School meal rules to triple costs next fiscal year

The USDA estimates new meal standards will force districts and states to absorb $1.22 billion in costs in fiscal year 2015.

WASHINGTON, D.C.—The price tag for school meals is getting bigger—much bigger.

According to the USDA, new school meal standards will force school districts and states to absorb $1.22 billion in new food, labor and administrative costs in fiscal year 2015. That’s nearly three times the cost in fiscal year 2014.

The department says that “increases in food and labor costs are equivalent to about 10 cents for each reimbursable school lunch and 27 cents for each reimbursable breakfast in FY 2015.” Districts currently receive six additional cents for each reimbursable lunch and no additional funds for breakfast.

That has many in the industry calling for help, including the 55,000-member School Nutrition Association (SNA). "School nutrition professionals have led the way in promoting improved diets for students and are committed to serving healthy meals," said SNA CEO Patricia Montague, in a press release.  "Despite all of these efforts, fewer students are eating school meals, and the escalating costs of meeting overly prescriptive regulations are putting school meal programs in financial jeopardy. USDA or Congress must act to provide greater flexibility under the rules before school meal programs become a financial liability for the school districts they serve.”

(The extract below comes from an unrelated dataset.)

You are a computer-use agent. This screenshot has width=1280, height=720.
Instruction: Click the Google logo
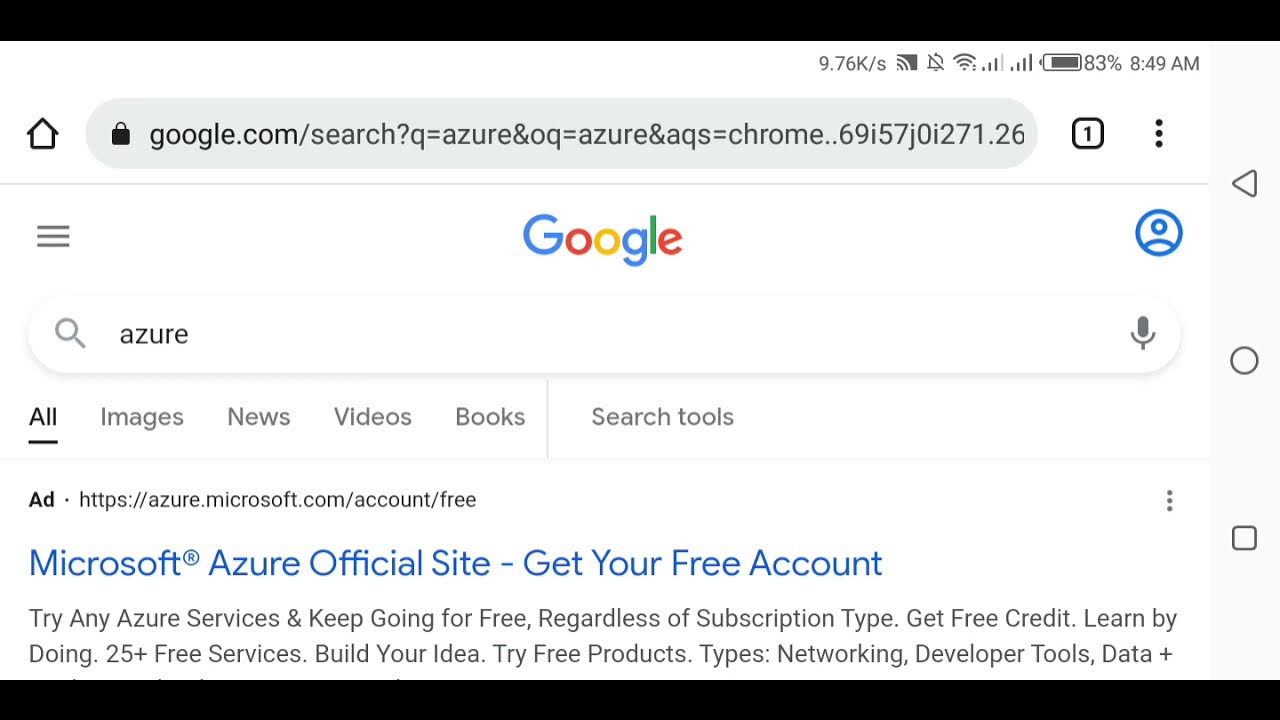click(603, 239)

SNA is asking for the following flexibilities:

  • Maintain the 2012 requirement that half of grains offered be whole grain rich, instead of requiring that all grains be whole grain rich.
  • Maintain Target 1 sodium levels, and suspend further reductions until scientific research supports them.
  • To avoid food waste, offer but do not require students to take a fruit or vegetable.
  • Allow healthy items permitted on the meal line to be sold a la carte as well.